Wednesday, April 4, 2012

A Stipulated Facts Trial Has to be Based on, Well, on Stipulated Facts, Mostly

State v. Dereje, Minn.Ct.App., 4/2/12.  I keep having to write about stipulated facts trials.  See here, and here, and here.  In this iteration of this conundrum, the parties tried to “stipulate” to facts on which the parties didn’t entirely agree.
The state charged Mr. Dereje with fifth degree criminal sexual conduct.  Mr. Dereje denied committing the offense.  For a while, Mr. Dereje was not competent to stand trial, but eventually he was restored to competency.
Mr. Dereje then agreed to submit the Complaint and the police reports, which contained both the victim’s account of the sexual assault and Mr. Dereje’s denial of it, to the court for a stipulated facts trial under Rule 26.01, subd. 3.  In doing so, Mr. Dereje agreed in writing to waive his right to a jury trial, to testify, to compel witnesses to testify, and to confront the prosecutor’s witnesses.  The trial court duly found Mr. Dereje guilty.

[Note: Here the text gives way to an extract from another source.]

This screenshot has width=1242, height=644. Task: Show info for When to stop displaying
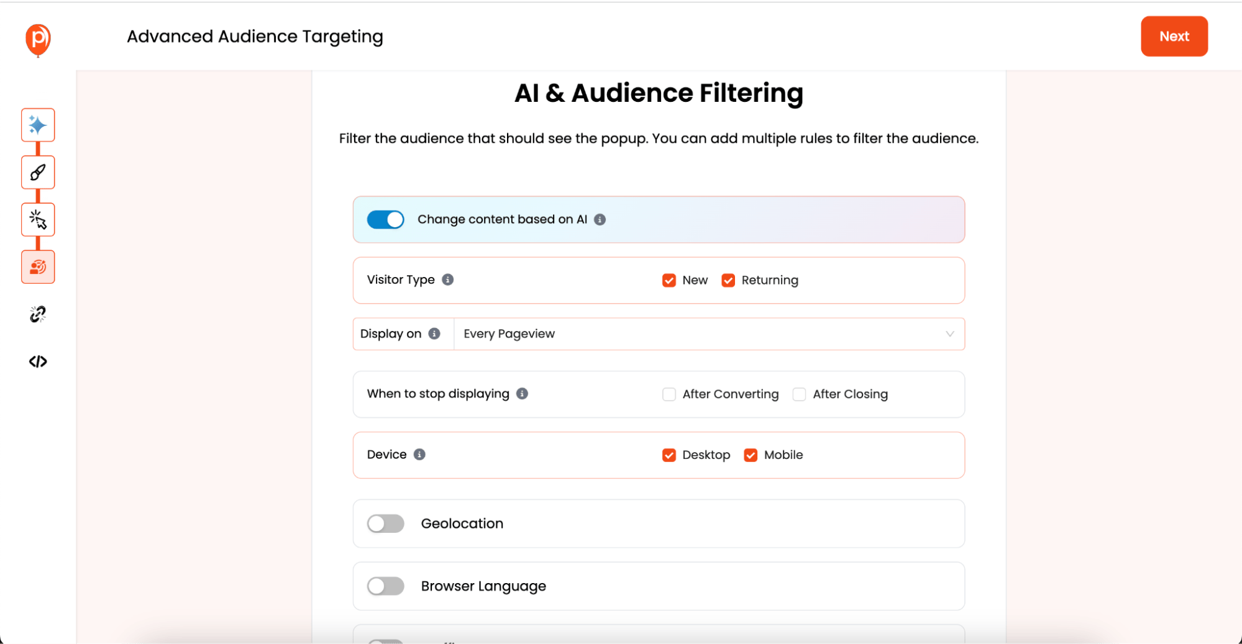[x=523, y=394]
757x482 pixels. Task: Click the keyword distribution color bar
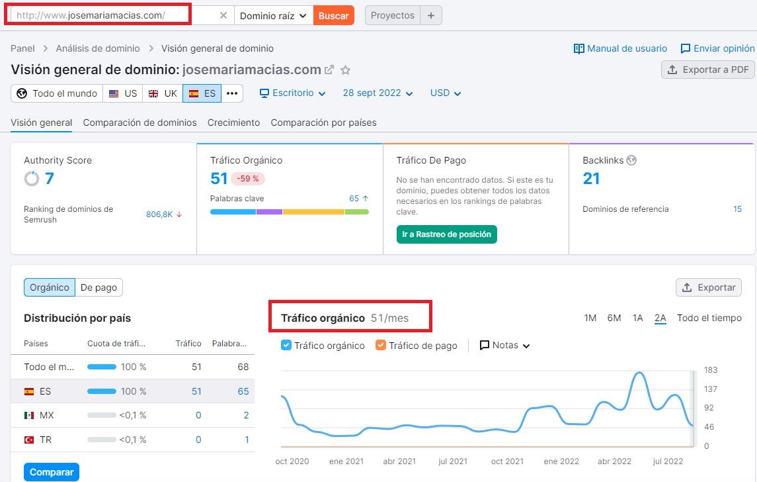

What Mr. Dereje did not do, however, was agree to submit a “body of evidence” to the trial court for it to sort out, including resolving disputed facts.  This was error of some sort, but subject to plain error analysis.  It was, the appellate court said, like the receipt of evidence that should properly have been excluded.  It was plain error, but it did not affect Mr. Dereje’s substantial rights.  Although Mr. Dereje didn’t agree to submit this “body of evidence” he could have done so, which would result in turning the whole mess into a court trial instead of a stipulated facts trial.
But, we’re not done.  The court goes on to hold that Mr. Dereje’s trial counsel was ineffective.  How so? 
Here, there was a complete failure of meaningful adversarial testing:  trial counsel made no attempt to draw the court’s attention to the disputed factual evidence in a case that hinged on credibility.
Counsel believed, in apparent good faith, that he was engineering a stipulated facts trial when it turned out he was doing (a bad job) of conducting a court trial.  For this unwitting mistake, the appellate court deems counsel’s performance ineffective.  And,  the resulting error was a “structural,” one that requires reversal of the conviction.  Cf, State v. Dalbec, 800 N.W.2d 624 (Minn. 2011.)  (Failure of defense counsel to give written closing argument in court trial not structural error.)
Then there’s this rather ominous footnote 2:
While we do not base our decision on appellant’s assertion that the resolution of this case was nothing more than a poorly handled guilty plea, we reiterate that a stipulated evidence trial in which a disposition and sentence is suggested before the matter is submitted, as in this case, has the appearance of a negotiated plea rather than a proper trial.